A los minutos de haber tomado posición en mi poco cómodo asiento, hizo ingreso el sujeto encargado de guiar a los diferentes sonidos provenientes del conjunto de violines, trompetas, contrabajos, y quien sabe que otros instrumentos, creando de lo que parece un caos inminente, una bella melodía. Se ubicó en la mitad del escenario, hizo una reverencia, y comenzó su danza estrambótica, pero con la cual la amalgama de sonidos encontraba la coordinación precisa para que todos esos diversos tonos se fusionaran de tal forma que pareciera como sí solo hubiese una persona en el escenario con un solo instrumento capaz de producir un abanico de sonidos con la sola intervención de la voluntad del músico, sin la necesidad de soplar, golpear, o hacer vibrar nada.

Terminó la primera canción –¿o se dice sinfonía?–, y el público, que no debía superar alas 50 personas, comenzó a aplaudir con una frecuencia y fuerza suficiente para dar a entender su conformidad con el acto, pero haciendo tácitas sus esperanzas de aún no haber escuchado lo mejor. Antes de que comenzara la segunda tonada el maestro de ceremonias se retiró del escenario para volver acompañado de una mujer que, ante mis ojos, era hermosa, pero no hermosa como las mujeres que ves en la calle y te roban unos instantes de pensamiento, sino hermosa como el cielo estrellado, como el sonido del mar en la madrugada, de esa belleza que no esperas ni buscas, pero que al momento de encontrar, abarca todo tu pensamiento haciéndote dudar sobre ti mismo, cuestionando tus aspiraciones, tus actitudes, tus sueños. Era de esa hermosura que no te hace pensar en la autora de la misma, ni en tu opinión sobre ella, era la hermosura que te hace simplemente decirle gracias a la vida.
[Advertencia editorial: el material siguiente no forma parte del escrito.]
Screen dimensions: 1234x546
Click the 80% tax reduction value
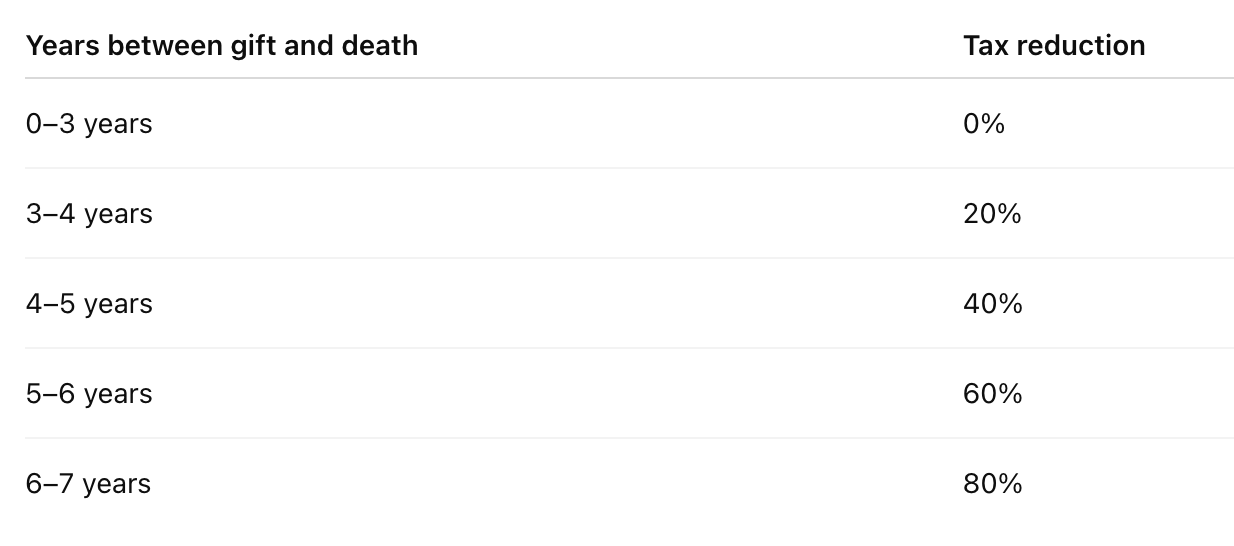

La música comenzó a sonar a la señal de su guía. Yo cerré los ojos para interiorizarme en la nube invisible de sonidos que me rodeaba. En un momento me olvidé que estaba en el teatro y creo que empecé a mover la cabeza hacia los lados, como si la música fuese una suave brisa y yo fuese un grano de arena que se mueve a voluntad del viento, pero mi ensimismamiento se vio interrumpido cuando la brisa se volvió un vendaval. La mujer que hacía poco había ingresado comenzó a cantar y mi mundo se volvió, por los minutos que duró su voz en el aire, más soportable. Me fue imposible cerrar los ojos nuevamente, tenía que verla, necesitaba verla, y así lo hice. La miré fijamente a los ojos, con una intensidad que me sorprendió poder alcanzar, era como si la llamara con la mirada. En más de una ocasión creo que nuestras miradas se encontraron, cuando tenía la impresión de que así era yo le sonreía, era un acto de coquetería bastante infantil, pero lo cierto es que hacerlo o no hacerlo era algo que no decidía mi voluntad, simplemente mis labios se curvaban de forma autónoma.Quizás fueron imaginaciones mías, pero creo que ella también me sonreía, es decir, obviamente tenía que sonreír, después de todo, estaba en una presentación y debía mostrarse feliz a su público, pero creo que la sonrisa queme dedicaba a mí era diferente, más personal. Luego de una serie de piezas musicales –cuyo número exacto no podría indicar, pues me había sumergido en la voz cantante–, la mujer se retiró del escenario dando por finalizada su participación. Para mí el concierto terminó en ese momento, sabía que no tenía sentido seguir sentado haciendo como que escuchaba algo. Me puse de pie y salí;inmediatamente leí un cartel que decía: “zona de encuentro”. Apoyado en el poste donde estaba el cartel prendí un cigarro y esperé… la esperé.